CN112347771A

CN112347771A - Method and equipment for extracting entity relationship

Info

Publication number: CN112347771A
Application number: CN202011402086.2A
Authority: CN
Inventors: 史亚飞
Original assignee: Unisound Intelligent Technology Co Ltd; Xiamen Yunzhixin Intelligent Technology Co Ltd
Current assignee: Unisound Intelligent Technology Co Ltd; Xiamen Yunzhixin Intelligent Technology Co Ltd
Priority date: 2020-12-03
Filing date: 2020-12-03
Publication date: 2021-02-09

Abstract

The invention relates to a method and a device for extracting entity relationships, wherein the method comprises the following steps: identifying the category of the medical entity in the medical text, and splitting the medical text into single sentences; respectively selecting a medical entity to combine with a single sentence to form a sentence for inputting into a pre-training BERT model aiming at each category, and obtaining a vector of the sentence and a vector of the name of each medical entity from an output layer of the BERT model; respectively inputting the vectors of the sentences and the averaged value of the vector of each medical entity name into a feedforward neural network to obtain a plurality of intermediate vectors; splicing the plurality of intermediate vectors, accessing the intermediate vectors into a fully-connected neural network, and classifying the intermediate vectors based on softmax in the fully-connected neural network to obtain classification probability; and selecting the relation class with the highest classification probability as the final relation between the medical entities. According to the scheme, the pre-trained BERT model is used for extracting the upper semantic features and the lower semantic features of the entity, and the type of the entity is added into the prediction of the relationship, so that the accuracy of recognition is improved.

Description

Method and equipment for extracting entity relationship

Technical Field

The invention relates to the technical field of data processing, in particular to a method and equipment for extracting entity relationships.

Background

In many fields, such as the medical field, a large number of entities are involved, and for this reason, the relationship between the entities needs to be known, so as to facilitate subsequent applications, but at present, the entity relationship is generally obtained by extracting features of different dimensions by using various CNN (Convolutional Neural Networks) and LSTM (Long Short-Term-Memory artificial Neural Networks) deep learning Networks, and then combining these various CNN and LSTM deep learning Networks together to select the entity relationship with the rightmost sample.

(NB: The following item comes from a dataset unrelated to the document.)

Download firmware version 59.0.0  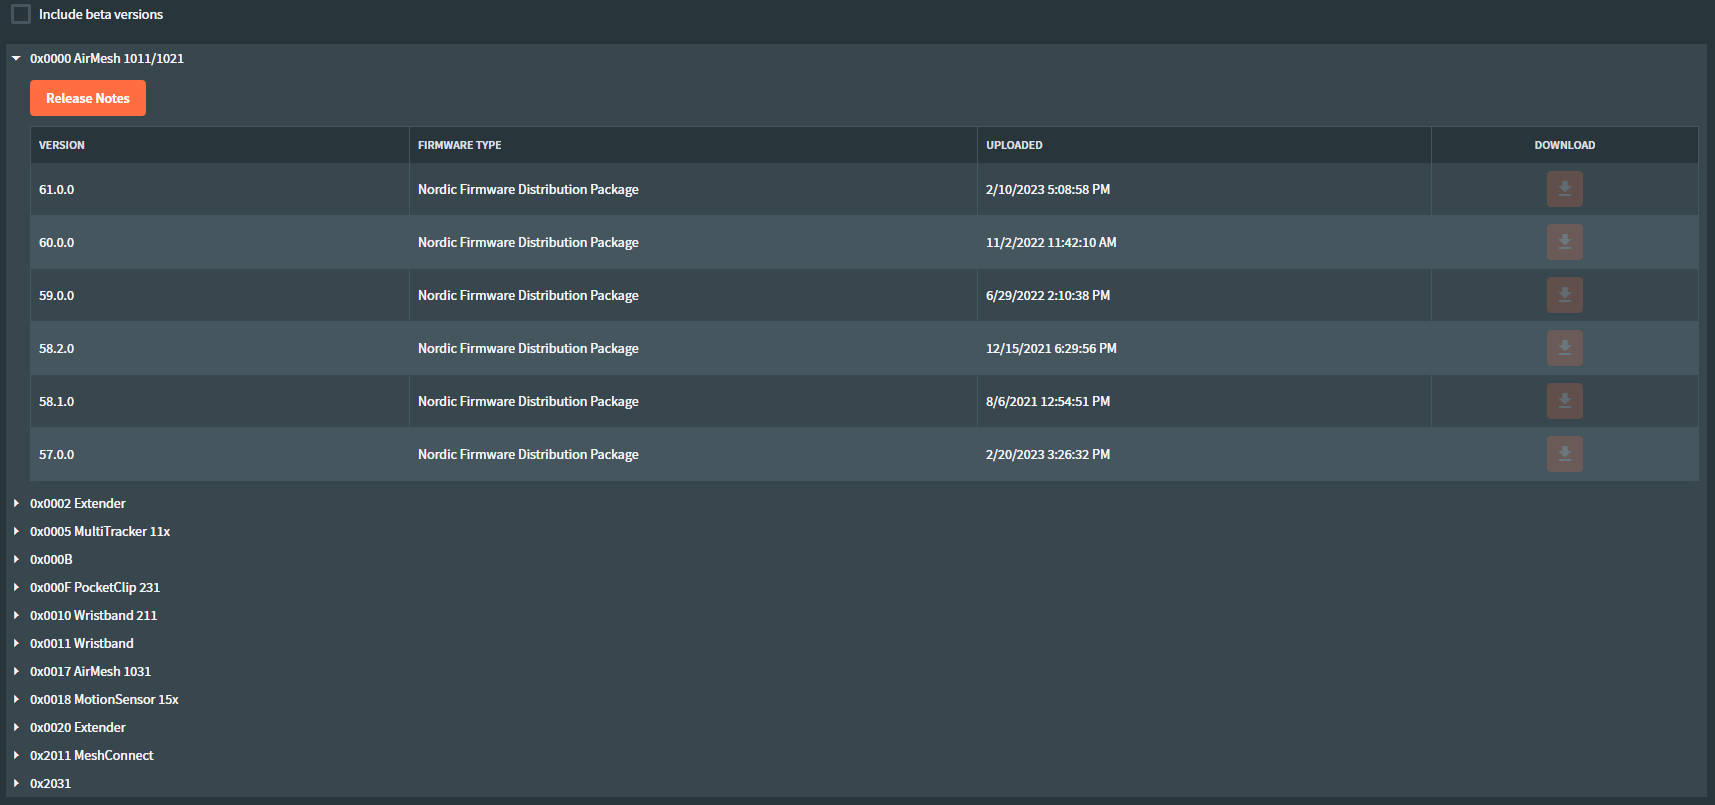(x=1564, y=295)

However, the current method does not take into account the semantic information of the upper and lower parts among different entities and the type information of the entities, which leads to inaccurate identification.

For this reason, there is a need for a better solution to the problems of the prior art.

Disclosure of Invention

The invention provides an entity relationship extraction method and device, which can solve the technical problem of inaccurate identification in the prior art.

The technical scheme for solving the technical problems is as follows:

the embodiment of the invention provides an entity relationship extraction method, which comprises the following steps:

identifying the category of a medical entity in a medical text, and splitting the medical text into single sentences;

respectively selecting one medical entity to combine with the single sentence to form a sentence for inputting into a pre-training BERT model aiming at each category, and obtaining a vector of the sentence and a vector of each medical entity name from an output layer of the BERT model;

respectively inputting the vectors of the sentences and the averaged value of the vectors of the medical entity names into a feedforward neural network to obtain a plurality of intermediate vectors;

splicing the intermediate vectors, accessing the intermediate vectors into a fully-connected neural network, and classifying the intermediate vectors based on softmax in the fully-connected neural network to obtain classification probability;

selecting the relationship class with the highest classification probability as the final relationship between the medical entities.

In a specific embodiment, before identifying the category of the medical entity in the medical text, the method further comprises: medical texts are acquired.

In a particular embodiment, the medical text includes any combination of one or more of the following: medical teaching materials, clinical guidelines, and medical records.

In a specific embodiment, the "identifying the category of the medical entity in the medical text" includes:

and identifying the category of the medical entity in the medical text by adopting a combination of BERT and CRF.

In a specific embodiment, the categories include: diseases, examinations, symptoms, treatments, and drugs.

In a specific embodiment, in the sentence, an identifier of a category corresponding to each medical entity is set in front of each medical entity; and setting a sentence mark before the sentence.

In a specific embodiment, the vector of sentences is determined by the following formula:

H'_CLS＝W_CLS(tanh(H_CLS))+b_CLS；

wherein, H'_CLSA vector for the sentence; w_CLSA weight parameter for the sentence; h_CLSIs the sentence; b_CLSIs a bias parameter for the sentence.

In a specific embodiment, when the number of the medical entities is 2; the vector of medical entity names is determined by the following formula:

wherein i_e1，j_e1，i_e2，j_e2The first and last character positions of entity e1 and entity e2 respectively; h_e'₁Is a vector of entity e 1; h_e'₂Is a vector of entity e 2; w_e1A weight parameter for entity e 1; w_e2A weight parameter for entity e 2; b_e1Bias parameter for entity e 1; b_e2Is the bias parameter of entity e 2.

In a specific embodiment, when the number of the medical entities is 2; the classification probability is determined by the following formula:

p＝softmax(W[concat(H'_CLS,H_e'₁,H_e'₂)]+b)；

p is the classification probability; w is a weight parameter of the hidden layer; b is a bias parameter of the hidden layer; h'_CLSA vector for the sentence; h_e'₁Is a vector of entity e 1; h_e'₂Is a vector of entity e 2.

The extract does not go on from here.